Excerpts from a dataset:
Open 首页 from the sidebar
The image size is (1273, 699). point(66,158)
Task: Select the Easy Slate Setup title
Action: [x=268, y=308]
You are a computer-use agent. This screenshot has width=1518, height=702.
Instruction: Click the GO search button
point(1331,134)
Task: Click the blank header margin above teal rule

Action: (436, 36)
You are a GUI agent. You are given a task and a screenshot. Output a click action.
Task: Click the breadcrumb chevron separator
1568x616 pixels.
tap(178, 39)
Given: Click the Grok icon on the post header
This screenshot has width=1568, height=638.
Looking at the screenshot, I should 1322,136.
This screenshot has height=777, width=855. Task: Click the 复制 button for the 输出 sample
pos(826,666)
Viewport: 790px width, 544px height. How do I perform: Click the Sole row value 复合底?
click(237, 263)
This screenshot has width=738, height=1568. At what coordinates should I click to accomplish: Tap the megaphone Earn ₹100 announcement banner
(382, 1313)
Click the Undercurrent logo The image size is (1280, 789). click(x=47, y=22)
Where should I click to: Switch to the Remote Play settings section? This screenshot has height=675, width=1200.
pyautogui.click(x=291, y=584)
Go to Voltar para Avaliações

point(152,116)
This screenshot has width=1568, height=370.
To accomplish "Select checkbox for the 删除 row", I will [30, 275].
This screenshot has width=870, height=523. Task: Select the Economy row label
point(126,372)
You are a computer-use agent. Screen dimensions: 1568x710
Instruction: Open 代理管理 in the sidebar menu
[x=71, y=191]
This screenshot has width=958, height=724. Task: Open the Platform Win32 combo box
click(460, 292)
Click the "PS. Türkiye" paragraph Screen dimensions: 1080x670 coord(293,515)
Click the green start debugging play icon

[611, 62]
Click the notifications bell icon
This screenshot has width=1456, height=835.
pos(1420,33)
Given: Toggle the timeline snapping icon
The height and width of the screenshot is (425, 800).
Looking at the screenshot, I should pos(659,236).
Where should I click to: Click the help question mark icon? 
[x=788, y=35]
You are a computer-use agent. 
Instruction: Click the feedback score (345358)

EXERCISE OBJECTIVE: Taking the records from the top, repeat each line exactly until you have repeated the line that contains "dimensions: 1080x670 coord(293,515)".

ANSWER AREA:
Open 首页 from the sidebar
The image size is (1273, 699). point(66,158)
Task: Select the Easy Slate Setup title
Action: [x=268, y=308]
You are a computer-use agent. This screenshot has width=1518, height=702.
Instruction: Click the GO search button
point(1331,134)
Task: Click the blank header margin above teal rule

Action: (436, 36)
You are a GUI agent. You are given a task and a screenshot. Output a click action.
Task: Click the breadcrumb chevron separator
1568x616 pixels.
tap(178, 39)
Given: Click the Grok icon on the post header
This screenshot has width=1568, height=638.
Looking at the screenshot, I should 1322,136.
This screenshot has height=777, width=855. Task: Click the 复制 button for the 输出 sample
pos(826,666)
Viewport: 790px width, 544px height. How do I perform: Click the Sole row value 复合底?
click(237, 263)
This screenshot has width=738, height=1568. At what coordinates should I click to accomplish: Tap the megaphone Earn ₹100 announcement banner
(382, 1313)
Click the Undercurrent logo The image size is (1280, 789). click(x=47, y=22)
Where should I click to: Switch to the Remote Play settings section? This screenshot has height=675, width=1200.
pyautogui.click(x=291, y=584)
Go to Voltar para Avaliações

point(152,116)
This screenshot has width=1568, height=370.
To accomplish "Select checkbox for the 删除 row", I will [30, 275].
This screenshot has width=870, height=523. Task: Select the Economy row label
point(126,372)
You are a computer-use agent. Screen dimensions: 1568x710
Instruction: Open 代理管理 in the sidebar menu
[x=71, y=191]
This screenshot has width=958, height=724. Task: Open the Platform Win32 combo box
click(460, 292)
Click the "PS. Türkiye" paragraph Screen dimensions: 1080x670 coord(293,515)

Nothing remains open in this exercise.